I never said anything about installing Windows. Installation is about the same as any other user friendly Linux distro. I was talking about installing Visual Studio and its many components.
The official name is Windows Subsystem for Linux, there is no need to point out that it's version 2. We already assume it's the latest version.
All the native customisation KDE offers is useful. Windows is like buying a standard vehicle off the lot and that's what you have. Linux is like a WRC racing car where you want everything configured to your liking. It makes my workflow faster and more enjoyable. Worth it for me. If you think standard Windows setup is decent then we can just disagree because for me it's unusable.
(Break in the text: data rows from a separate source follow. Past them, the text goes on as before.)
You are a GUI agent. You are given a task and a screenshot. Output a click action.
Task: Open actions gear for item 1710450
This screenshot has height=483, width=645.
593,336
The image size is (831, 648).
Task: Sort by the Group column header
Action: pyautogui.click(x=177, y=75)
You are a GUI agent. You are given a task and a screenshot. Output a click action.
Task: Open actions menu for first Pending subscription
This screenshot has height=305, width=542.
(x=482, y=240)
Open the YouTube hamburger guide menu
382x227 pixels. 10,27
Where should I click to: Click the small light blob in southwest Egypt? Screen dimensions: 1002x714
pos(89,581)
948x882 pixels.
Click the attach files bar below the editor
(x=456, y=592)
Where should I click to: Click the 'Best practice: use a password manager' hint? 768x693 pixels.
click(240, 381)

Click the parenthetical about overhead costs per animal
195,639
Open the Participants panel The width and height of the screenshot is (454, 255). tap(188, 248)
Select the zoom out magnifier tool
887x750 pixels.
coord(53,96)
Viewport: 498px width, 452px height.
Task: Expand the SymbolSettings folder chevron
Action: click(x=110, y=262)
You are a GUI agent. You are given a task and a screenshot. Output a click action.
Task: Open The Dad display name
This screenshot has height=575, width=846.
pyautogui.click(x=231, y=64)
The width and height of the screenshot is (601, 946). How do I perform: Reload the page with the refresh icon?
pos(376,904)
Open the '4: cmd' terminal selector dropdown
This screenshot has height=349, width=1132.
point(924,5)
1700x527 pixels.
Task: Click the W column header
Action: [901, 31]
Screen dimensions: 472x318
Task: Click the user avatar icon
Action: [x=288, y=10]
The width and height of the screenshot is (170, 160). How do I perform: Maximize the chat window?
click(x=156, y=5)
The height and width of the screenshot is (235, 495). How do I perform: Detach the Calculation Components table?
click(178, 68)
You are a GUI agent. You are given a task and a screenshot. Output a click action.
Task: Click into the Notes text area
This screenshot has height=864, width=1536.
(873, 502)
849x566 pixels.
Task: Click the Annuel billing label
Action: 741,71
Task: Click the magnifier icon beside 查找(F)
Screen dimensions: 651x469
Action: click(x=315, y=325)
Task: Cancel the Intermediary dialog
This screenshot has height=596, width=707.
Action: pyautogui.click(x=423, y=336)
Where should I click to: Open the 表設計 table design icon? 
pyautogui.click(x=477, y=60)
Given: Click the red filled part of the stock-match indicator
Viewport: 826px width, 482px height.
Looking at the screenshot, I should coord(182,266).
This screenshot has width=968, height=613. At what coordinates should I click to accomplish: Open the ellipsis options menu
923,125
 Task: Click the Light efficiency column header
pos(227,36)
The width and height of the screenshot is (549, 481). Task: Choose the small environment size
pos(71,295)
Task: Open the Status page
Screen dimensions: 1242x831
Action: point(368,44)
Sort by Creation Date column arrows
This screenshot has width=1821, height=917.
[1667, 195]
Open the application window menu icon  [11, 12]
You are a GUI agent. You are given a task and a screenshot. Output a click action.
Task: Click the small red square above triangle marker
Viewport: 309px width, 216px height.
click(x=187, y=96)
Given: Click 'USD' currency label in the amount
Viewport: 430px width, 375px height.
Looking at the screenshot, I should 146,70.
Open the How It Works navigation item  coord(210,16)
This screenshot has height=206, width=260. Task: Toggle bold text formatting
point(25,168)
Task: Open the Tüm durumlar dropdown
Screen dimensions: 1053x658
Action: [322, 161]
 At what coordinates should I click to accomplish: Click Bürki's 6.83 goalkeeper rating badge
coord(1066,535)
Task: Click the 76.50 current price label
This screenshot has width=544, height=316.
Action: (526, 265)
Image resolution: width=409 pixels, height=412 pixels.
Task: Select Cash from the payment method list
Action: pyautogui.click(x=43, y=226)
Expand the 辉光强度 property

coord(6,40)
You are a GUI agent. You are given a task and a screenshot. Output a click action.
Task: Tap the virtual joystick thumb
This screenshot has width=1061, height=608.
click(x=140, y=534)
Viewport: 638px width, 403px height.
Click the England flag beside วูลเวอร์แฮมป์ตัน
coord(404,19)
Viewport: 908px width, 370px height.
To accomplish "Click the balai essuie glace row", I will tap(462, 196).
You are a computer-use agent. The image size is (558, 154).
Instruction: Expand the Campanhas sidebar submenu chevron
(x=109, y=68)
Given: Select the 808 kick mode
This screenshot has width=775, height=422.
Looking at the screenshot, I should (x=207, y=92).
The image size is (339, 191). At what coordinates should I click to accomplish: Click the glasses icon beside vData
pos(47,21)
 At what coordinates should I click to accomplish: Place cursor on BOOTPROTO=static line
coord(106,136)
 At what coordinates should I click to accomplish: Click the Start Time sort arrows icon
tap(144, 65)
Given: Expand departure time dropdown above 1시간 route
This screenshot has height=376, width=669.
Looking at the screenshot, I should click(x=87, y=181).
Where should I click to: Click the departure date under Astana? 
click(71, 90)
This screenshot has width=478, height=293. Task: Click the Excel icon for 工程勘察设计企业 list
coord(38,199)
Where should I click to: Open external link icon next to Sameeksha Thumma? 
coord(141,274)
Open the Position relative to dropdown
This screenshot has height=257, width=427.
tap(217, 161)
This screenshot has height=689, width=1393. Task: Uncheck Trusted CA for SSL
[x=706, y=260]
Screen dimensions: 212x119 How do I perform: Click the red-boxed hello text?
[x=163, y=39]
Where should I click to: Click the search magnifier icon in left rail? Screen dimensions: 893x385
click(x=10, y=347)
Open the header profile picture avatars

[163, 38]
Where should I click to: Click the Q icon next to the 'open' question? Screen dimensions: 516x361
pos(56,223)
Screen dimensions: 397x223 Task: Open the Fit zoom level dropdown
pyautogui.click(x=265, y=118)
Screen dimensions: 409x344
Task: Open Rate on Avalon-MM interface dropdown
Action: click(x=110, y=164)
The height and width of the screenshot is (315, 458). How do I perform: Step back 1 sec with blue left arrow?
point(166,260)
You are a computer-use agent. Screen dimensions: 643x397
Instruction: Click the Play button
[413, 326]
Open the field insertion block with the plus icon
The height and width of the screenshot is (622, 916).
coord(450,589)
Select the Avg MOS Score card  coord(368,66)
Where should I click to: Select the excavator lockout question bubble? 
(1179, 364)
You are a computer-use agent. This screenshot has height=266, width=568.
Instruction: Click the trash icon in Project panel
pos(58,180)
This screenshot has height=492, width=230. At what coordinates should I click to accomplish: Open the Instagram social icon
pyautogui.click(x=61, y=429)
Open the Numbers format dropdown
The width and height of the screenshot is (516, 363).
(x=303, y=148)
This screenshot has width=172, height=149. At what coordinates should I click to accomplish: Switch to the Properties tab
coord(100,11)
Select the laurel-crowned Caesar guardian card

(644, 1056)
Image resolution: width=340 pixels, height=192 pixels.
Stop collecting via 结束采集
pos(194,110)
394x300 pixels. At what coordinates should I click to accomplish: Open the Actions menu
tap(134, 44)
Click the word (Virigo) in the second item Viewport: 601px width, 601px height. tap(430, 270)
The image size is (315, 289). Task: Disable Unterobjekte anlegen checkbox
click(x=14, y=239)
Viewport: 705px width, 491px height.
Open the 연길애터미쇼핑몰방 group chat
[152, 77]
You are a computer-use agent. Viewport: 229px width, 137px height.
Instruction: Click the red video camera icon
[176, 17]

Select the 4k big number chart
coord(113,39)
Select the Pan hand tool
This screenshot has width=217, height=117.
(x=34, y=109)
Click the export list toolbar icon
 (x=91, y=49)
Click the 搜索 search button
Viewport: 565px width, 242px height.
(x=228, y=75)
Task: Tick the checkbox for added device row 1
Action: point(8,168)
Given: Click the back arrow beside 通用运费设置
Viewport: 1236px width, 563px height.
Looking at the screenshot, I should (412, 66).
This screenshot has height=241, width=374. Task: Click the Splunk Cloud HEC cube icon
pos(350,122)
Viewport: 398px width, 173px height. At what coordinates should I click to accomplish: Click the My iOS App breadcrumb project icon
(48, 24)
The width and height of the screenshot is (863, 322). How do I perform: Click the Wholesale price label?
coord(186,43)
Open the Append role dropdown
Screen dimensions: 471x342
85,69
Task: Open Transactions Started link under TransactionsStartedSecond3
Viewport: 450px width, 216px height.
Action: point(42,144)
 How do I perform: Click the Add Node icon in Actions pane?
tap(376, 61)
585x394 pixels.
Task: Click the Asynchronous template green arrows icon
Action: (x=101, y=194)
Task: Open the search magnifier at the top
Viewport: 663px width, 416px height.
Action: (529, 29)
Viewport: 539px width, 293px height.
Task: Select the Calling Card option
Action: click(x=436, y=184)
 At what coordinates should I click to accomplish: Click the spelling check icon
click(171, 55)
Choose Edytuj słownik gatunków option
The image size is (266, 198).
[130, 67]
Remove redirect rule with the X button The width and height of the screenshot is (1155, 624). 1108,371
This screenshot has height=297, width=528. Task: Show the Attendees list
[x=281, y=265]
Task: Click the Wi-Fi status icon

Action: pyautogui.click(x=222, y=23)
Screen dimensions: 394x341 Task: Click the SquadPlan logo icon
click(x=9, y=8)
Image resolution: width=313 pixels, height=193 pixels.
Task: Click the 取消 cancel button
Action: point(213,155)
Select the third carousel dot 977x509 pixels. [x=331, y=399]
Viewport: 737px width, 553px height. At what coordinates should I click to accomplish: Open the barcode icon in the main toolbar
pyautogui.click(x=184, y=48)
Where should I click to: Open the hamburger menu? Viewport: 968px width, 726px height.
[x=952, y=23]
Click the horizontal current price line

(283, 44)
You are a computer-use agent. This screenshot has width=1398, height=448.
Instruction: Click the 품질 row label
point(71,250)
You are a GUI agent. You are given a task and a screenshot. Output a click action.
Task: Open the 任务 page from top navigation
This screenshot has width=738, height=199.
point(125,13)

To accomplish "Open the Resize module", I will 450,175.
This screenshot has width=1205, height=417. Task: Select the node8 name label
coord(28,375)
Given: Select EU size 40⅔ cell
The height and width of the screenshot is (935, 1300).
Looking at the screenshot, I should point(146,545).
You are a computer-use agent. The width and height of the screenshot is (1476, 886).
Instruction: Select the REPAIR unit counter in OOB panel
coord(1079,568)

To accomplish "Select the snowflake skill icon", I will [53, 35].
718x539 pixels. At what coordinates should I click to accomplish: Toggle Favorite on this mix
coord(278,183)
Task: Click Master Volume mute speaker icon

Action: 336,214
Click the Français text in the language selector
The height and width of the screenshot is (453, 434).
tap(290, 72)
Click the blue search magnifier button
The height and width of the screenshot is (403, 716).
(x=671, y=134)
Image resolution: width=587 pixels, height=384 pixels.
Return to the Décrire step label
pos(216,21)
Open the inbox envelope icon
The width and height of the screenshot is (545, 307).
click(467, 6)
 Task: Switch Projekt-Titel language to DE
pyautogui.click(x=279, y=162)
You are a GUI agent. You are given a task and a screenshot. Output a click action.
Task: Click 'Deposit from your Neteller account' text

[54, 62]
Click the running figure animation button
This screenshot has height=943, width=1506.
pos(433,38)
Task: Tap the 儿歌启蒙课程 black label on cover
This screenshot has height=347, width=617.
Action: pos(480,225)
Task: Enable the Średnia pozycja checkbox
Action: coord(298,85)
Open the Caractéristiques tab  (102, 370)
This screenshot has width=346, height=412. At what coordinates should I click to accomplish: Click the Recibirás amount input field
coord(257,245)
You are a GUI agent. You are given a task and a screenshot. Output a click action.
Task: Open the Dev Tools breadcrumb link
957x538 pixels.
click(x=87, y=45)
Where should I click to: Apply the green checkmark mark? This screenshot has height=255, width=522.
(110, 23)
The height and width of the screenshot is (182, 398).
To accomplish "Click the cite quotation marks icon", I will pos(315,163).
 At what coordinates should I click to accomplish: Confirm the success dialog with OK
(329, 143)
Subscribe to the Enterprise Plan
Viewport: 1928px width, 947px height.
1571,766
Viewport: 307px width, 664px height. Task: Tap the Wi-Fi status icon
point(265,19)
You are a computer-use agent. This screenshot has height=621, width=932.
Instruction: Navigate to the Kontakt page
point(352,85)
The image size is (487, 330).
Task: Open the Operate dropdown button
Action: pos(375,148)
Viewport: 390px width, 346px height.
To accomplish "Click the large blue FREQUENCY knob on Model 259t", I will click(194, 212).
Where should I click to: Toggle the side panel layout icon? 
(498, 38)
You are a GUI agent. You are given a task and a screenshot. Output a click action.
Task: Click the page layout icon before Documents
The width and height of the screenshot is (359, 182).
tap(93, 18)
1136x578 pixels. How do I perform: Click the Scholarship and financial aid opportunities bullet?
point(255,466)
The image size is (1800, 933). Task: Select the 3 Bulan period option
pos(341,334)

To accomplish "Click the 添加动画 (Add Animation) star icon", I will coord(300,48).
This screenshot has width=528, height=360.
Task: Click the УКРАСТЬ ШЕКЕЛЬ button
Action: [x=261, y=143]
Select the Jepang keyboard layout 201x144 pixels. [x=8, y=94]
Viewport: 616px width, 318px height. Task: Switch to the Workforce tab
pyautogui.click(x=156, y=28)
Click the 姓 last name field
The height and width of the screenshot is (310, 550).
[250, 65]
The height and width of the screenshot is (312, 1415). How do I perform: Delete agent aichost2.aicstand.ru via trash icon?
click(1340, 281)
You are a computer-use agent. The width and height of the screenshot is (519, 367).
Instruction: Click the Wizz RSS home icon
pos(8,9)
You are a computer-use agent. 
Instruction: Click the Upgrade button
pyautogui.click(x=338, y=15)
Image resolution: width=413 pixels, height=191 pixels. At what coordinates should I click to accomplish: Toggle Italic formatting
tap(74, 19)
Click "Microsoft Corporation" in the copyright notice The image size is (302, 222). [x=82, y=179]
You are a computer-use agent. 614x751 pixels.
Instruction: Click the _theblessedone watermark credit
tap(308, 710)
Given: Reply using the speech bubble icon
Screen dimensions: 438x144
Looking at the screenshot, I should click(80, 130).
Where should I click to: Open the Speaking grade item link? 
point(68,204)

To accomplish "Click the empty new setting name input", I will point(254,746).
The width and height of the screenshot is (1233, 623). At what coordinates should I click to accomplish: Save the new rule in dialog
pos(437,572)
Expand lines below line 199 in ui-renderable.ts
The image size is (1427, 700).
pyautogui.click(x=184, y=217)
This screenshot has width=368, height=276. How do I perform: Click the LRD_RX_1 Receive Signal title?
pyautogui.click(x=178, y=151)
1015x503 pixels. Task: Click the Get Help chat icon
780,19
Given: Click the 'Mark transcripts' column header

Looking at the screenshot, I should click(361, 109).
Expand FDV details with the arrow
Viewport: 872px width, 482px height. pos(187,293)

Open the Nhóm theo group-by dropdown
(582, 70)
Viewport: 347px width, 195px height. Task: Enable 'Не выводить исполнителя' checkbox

I use tools like Yakuake as I do a lot of the things in terminals, I have keyboard shortcuts and scripting set up how I like it so sometimes before market open, I might compile and upload binary files to cloud within seconds. The same thing would be much more cumbersome in Windows.
Not sure what you're talking about here. I don't use Windows apps. Software written for Windows is specific and emulators can only do so much. Use native Linux applications instead and you have no problems. Or else use a VM (which is nearly the same as using WSL2 in Windows).
You seem to have a hardon for Windows. I just use the better, more capable system. There's a reason Microsoft developers admitted to using Linux to design many of the tools.
Windows security issues are well detailed and if you update often then you're likely to not have many problems. But skip updated for a while and it's a disaster waiting to happen. Not the same in Linux.